There is a flexibilityefficiency tradeoff inherent in the system which relies solely on
automation. Case law has held that the debtor has first choice over allocation of payments
and his election may be express or implied. The system relies on implied payments, and its
limitations means this is achieved exclusively by virtue of the amount exactly matching the
instalment. This of course may not be the only way to imply which debt payment is intended,
for example, if allocating monies to an older balance would likely put the current year's
liability in arrears, it would be implied that payment was intended to reduce the indebtedness
of the current years debt whether or not it matched an instalment.
A number of billing authorities have their systems set so when unspecified payments are
made on an account, those payments are allocated to the current year to ensure that the
debtor does not unnecessarily incur additional recovery costs through a further application
for a liability order. This suggests that those authorities are aware of R v Miskin Lower
Justices (1953) in which it was held that where an amount so obviously relates to a specific
liability, it would be an unwarranted assumption to allocate the payment elsewhere.
Presumably the reason why these councils ensure non recognised payments do not get
allocated to the oldest debt is because it would be an unwarranted assumption to allocate
monies to a sum in arrears if it is likely to also put the current year's liability in arrears.

8. Mr X did not submit a formal complaint to the Council until March 2014. He disputed the
procedure and the outcome of the initial stages. The Council sent a final decision in September
2014. Mr X did not submit another complaint about this until 2016.

The complaint in relation to the final decision in September 2014 was not submitted until 21
January 2016 because I considered the extent of the negligence (both Council and
Magistrates court) was so serious to warrant the level of detail that went into producing the
complaint. Representations to paragraph 3 above set out, to some extent, some of the other
reasons. The completion was delayed significantly owing to the Council wrongly instituted
recovery again in September 2015, requiring the time consuming production of further

representations to defend that action at the Magistrates court.

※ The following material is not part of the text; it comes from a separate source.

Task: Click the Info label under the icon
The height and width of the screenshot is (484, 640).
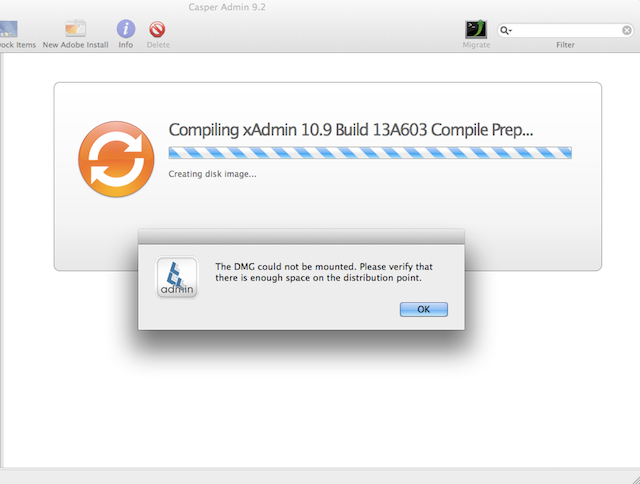Action: (126, 45)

9. It is clear that Mr X disputes the charges which the Council makes for serving a summons for
council tax arrears. He challenged the decision of the Council and Magistrates in 2012 and
made two applications to the High Court. The Ombudsman may not consider matters which are
subject to the commencement of court proceedings, regardless of the outcome. Mr X made a
complaint in 2013 but he did not resubmit it until 2016. The Ombudsman would not exercise
discretion on the grounds of time where the complaint subject is outside her jurisdiction on the
grounds of court involvement.

The complaint has been wrongly defined (see previous representations). Representations
were submitted relating to the commencement of court proceedings because the
maladministration of the Magistrates court was recommended to be jointly investigated with
the Parliamentary Ombudsman, however, that was omitted to be considered. The
jurisdictional barriers as referred to previously and deemed irrelevant have been explained in
the various representations.

Draft decision
Mr X appealed to the High Court against the Council and the Magistrates Court for granting the
liability order in 2012. He has not received a successful outcome but any matter on which court
proceedings have commenced is outside the Ombudsmans jurisdiction. The Ombudsman will
not exercise her discretion to investigate this matter now because he made a similar complaint
in 2013.

See previous representations concerning the jurisdictional barriers and why it is considered
within the Ombudsmans jurisdiction.

Investigators draft decision on behalf of the Ombudsman.